§ **About this task**
Would it be possible to quote, exactly and in full, the lines from the one with "Категорії (125, 153)" through the end of the entries below?

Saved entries
▬▬▬▬▬▬

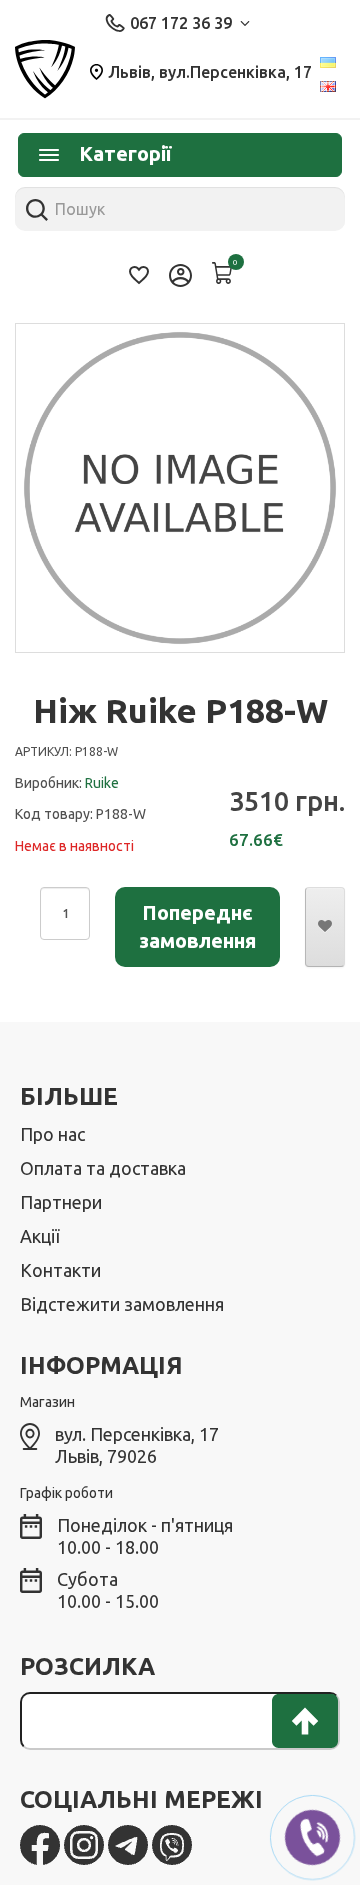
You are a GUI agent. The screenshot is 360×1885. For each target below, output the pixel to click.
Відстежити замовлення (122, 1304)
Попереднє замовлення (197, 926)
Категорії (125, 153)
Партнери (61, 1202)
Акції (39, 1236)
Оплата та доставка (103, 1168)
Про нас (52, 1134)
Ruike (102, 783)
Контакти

▬▬▬▬▬▬

§ **Answer section**
Категорії (125, 153)
Партнери (61, 1202)
Акції (39, 1236)
Оплата та доставка (103, 1168)
Про нас (52, 1134)
Ruike (102, 783)
Контакти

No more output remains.